Parler deux langues, être nourri de deux cultures différentes est une grande richesse pour un enfant, mais aussi un défi pour les parents. Entre rituels au quotidien, apprentissage en douceur et petites difficultés, vous avez accepté de partager avec nous vos expériences et la façon dont vous gérez l’éducation de vos enfants entre deux pays. Témoignages.
Aurélie, maman de deux petites filles franco-italiennes
« Je suis Française et j’habite maintenant en Italie avec mon mari italien. Pour nous, la question ne s’est pas posée, dès leur naissance j’ai naturellement parlé à nos filles le plus possible en français et lui en italien. Ma famille leur a également parlé en français dès le départ. Ensuite, lorsque l’aînée a commencé à grandir, je lui ai lu et raconté des histoires en français, chanté des chansons en français… Comme si nous habitions en France. Nous nous sommes rapidement aperçus qu’elle comprenait les deux langues parfaitement. Étant en Italie, entourée d’italiens (famille, crèche puis école), elle a naturellement commencé à parler en italien, et petit à petit elle glissait quelques mots en français au milieu de ses phrases quand elle me parlait. Elle faisait aussi cela parfois avec sa grand-mère italienne, ce qui nous a valu quelques fous rires !
Et puis vers l’âge de trois ans, le déclic s’est fait, elle a commencé à parler en français comme elle parle en italien. Elle a aujourd’hui trois ans et trois mois et elle parle parfaitement les deux langues, en nous corrigeant, soit son père quand il parle français, soit moi en italien !
Nous avons donc agi de la même façon avec sa petite sœur, qui a aujourd’hui un an et demi et comprend également les deux langues. Elle commence à parler et nous nous sommes aperçus récemment qu’elle utilisait quelques mots en français à la maison, et en italien à la crèche, par exemple pour demander sa tétine.

* **Tâches à réaliser**
(1) Recopiez à l'identique le passage du texte fourni qui commence par « Nous avons donc » et se poursuit jusqu'à « demander sa tétine. ».
(2) Répondez aux questions suivantes à l'aide du texte fourni.
(a) Dans quel pays Aurélie habite-t-elle maintenant ?
(b) Vers quel âge l'aînée a-t-elle commencé à parler en français comme elle parle en italien ?
(c) Quel âge a aujourd'hui la petite sœur ?
Les entrées présentées plus bas n'ont aucun rôle dans cet exercice.

* **Matériel**
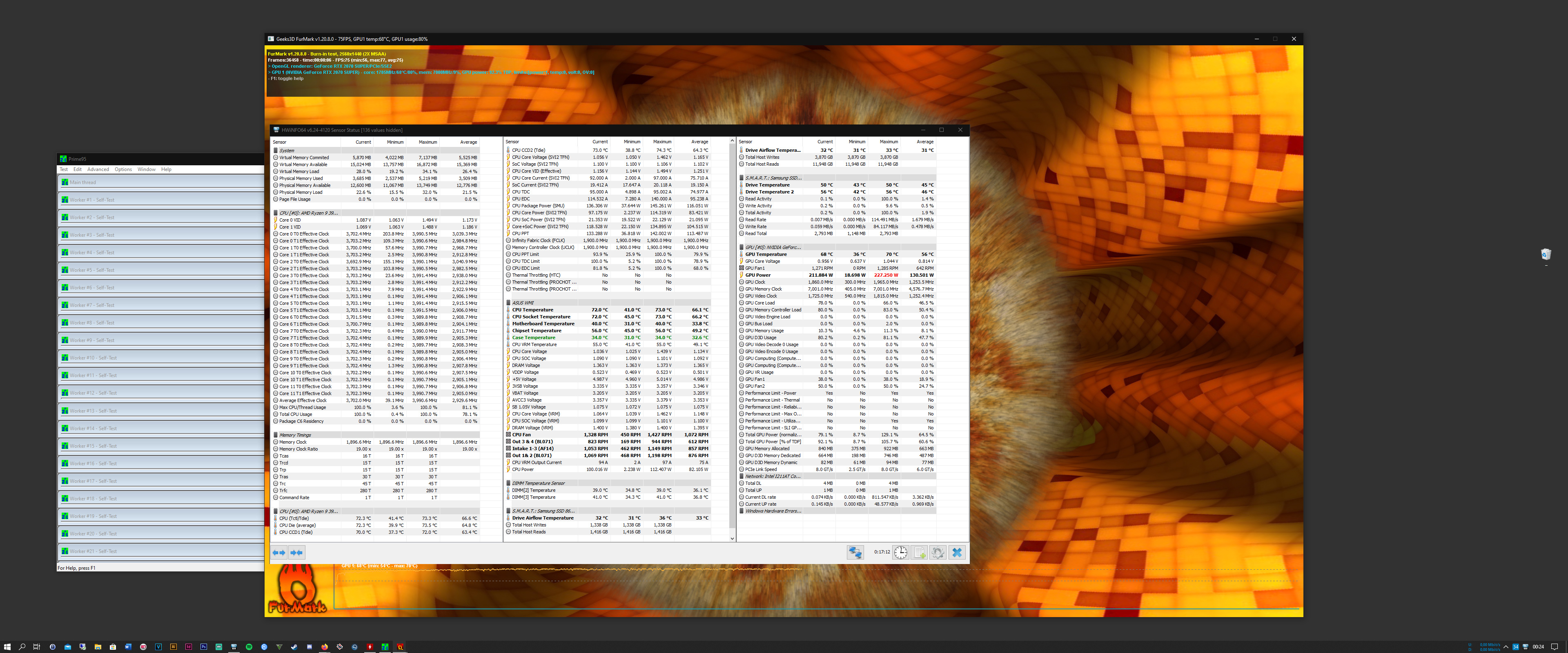The image size is (1568, 653).
Task: Open Spotify from the taskbar
Action: point(249,647)
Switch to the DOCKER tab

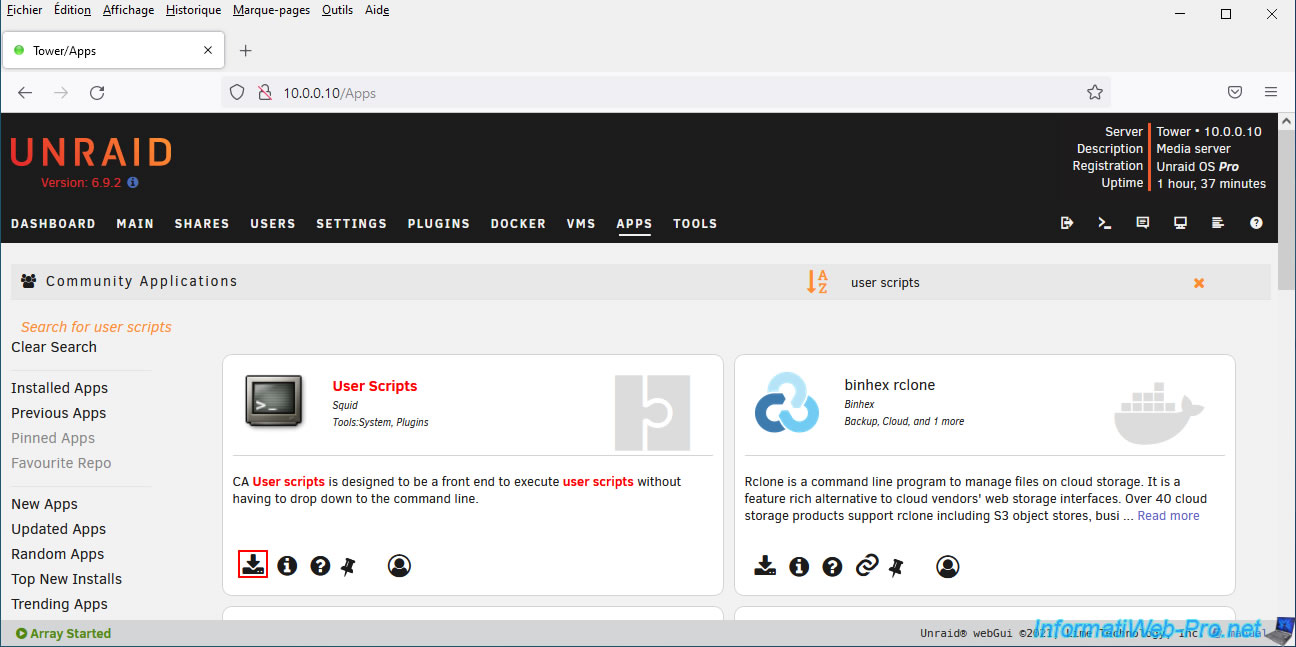pos(518,223)
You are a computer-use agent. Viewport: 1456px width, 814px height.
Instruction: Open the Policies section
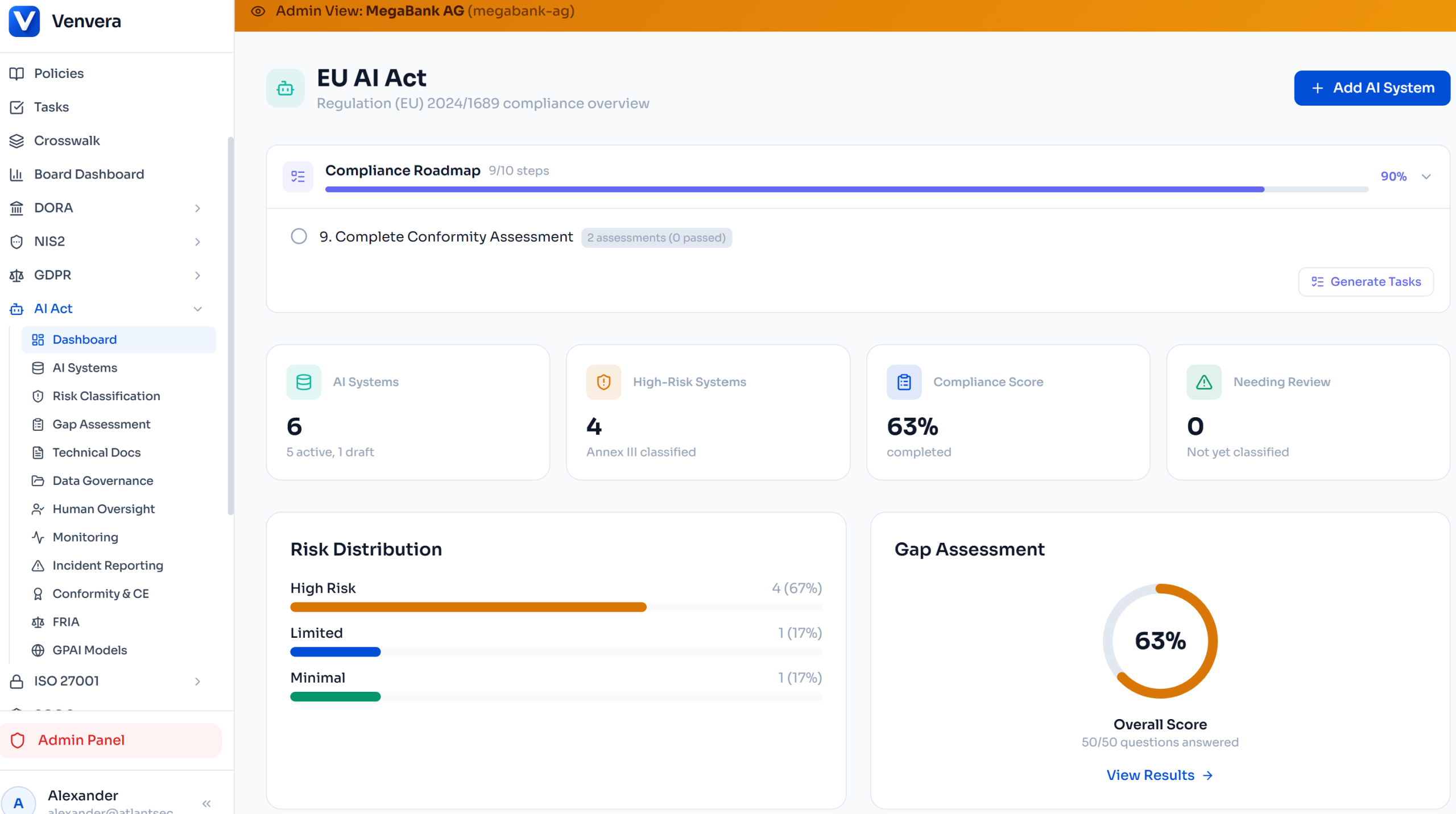(x=59, y=73)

* **Réponses complètes**
(1)
Nous avons donc agi de la même façon avec sa petite sœur, qui a aujourd’hui un an et demi et comprend également les deux langues. Elle commence à parler et nous nous sommes aperçus récemment qu’elle utilisait quelques mots en français à la maison, et en italien à la crèche, par exemple pour demander sa tétine.

(2)
(a) En Italie.
(b) Vers l'âge de trois ans.
(c) Un an et demi.